Data in this exercise ::
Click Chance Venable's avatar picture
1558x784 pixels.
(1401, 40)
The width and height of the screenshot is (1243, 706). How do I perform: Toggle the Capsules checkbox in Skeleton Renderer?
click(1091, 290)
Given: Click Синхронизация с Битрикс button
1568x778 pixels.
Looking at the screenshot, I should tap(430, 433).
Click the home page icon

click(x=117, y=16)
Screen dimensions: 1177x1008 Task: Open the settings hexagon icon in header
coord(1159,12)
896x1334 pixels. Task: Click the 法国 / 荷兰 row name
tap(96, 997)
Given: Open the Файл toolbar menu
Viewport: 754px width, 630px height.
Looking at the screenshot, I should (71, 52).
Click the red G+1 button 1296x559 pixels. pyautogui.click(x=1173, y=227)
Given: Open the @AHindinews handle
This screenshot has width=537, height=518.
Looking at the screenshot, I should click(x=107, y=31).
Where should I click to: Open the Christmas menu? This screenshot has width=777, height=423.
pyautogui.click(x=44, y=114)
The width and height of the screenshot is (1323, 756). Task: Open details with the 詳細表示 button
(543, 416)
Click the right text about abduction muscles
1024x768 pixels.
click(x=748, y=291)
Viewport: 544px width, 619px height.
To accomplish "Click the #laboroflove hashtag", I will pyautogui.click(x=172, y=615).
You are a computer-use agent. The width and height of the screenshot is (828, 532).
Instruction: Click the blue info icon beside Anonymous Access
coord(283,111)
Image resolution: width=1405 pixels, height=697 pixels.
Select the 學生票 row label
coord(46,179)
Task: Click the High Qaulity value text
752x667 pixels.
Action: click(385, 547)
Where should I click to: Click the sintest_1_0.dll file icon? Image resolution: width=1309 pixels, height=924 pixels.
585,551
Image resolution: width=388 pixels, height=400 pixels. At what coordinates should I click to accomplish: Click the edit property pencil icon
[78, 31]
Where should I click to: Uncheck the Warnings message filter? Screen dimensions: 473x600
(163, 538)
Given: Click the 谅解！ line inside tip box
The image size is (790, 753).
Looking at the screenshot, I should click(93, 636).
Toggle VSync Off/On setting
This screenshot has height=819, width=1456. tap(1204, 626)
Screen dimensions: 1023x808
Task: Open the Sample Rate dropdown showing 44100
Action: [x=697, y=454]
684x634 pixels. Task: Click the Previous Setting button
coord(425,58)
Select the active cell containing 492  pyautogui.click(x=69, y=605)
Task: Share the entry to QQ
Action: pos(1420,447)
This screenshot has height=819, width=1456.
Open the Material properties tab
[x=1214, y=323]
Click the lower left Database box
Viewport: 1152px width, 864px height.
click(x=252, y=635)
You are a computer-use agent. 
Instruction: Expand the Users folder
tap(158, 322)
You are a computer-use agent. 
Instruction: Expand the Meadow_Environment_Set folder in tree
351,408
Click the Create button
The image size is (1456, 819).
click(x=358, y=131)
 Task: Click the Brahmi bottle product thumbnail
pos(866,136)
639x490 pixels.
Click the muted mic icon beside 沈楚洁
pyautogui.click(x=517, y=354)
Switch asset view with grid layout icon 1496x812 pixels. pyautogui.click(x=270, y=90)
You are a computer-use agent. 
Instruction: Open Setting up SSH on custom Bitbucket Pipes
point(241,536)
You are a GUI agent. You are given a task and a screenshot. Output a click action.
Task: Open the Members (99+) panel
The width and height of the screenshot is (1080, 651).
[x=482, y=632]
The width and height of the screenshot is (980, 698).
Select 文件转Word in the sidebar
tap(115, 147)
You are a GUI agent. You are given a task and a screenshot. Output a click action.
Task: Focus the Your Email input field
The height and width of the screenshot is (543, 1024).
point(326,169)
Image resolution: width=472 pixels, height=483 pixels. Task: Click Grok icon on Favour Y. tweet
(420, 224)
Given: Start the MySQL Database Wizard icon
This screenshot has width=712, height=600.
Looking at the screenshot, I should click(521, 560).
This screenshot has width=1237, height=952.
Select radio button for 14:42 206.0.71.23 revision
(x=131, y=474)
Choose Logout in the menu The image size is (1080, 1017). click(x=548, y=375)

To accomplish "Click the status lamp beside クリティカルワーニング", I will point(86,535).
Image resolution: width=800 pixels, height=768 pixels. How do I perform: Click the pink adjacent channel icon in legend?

Directions for this task ::
In the rows starting at the line containing "Given: Open the @AHindinews handle" and ending at the line containing "click(x=748, y=291)", swap "Christmas" for "Easter" and leave everything else as it is. Give back only those lines.

The solution ::
Given: Open the @AHindinews handle
This screenshot has width=537, height=518.
Looking at the screenshot, I should click(x=107, y=31).
Where should I click to: Open the Easter menu? This screenshot has width=777, height=423.
pyautogui.click(x=44, y=114)
The width and height of the screenshot is (1323, 756). Task: Open details with the 詳細表示 button
(543, 416)
Click the right text about abduction muscles
1024x768 pixels.
click(x=748, y=291)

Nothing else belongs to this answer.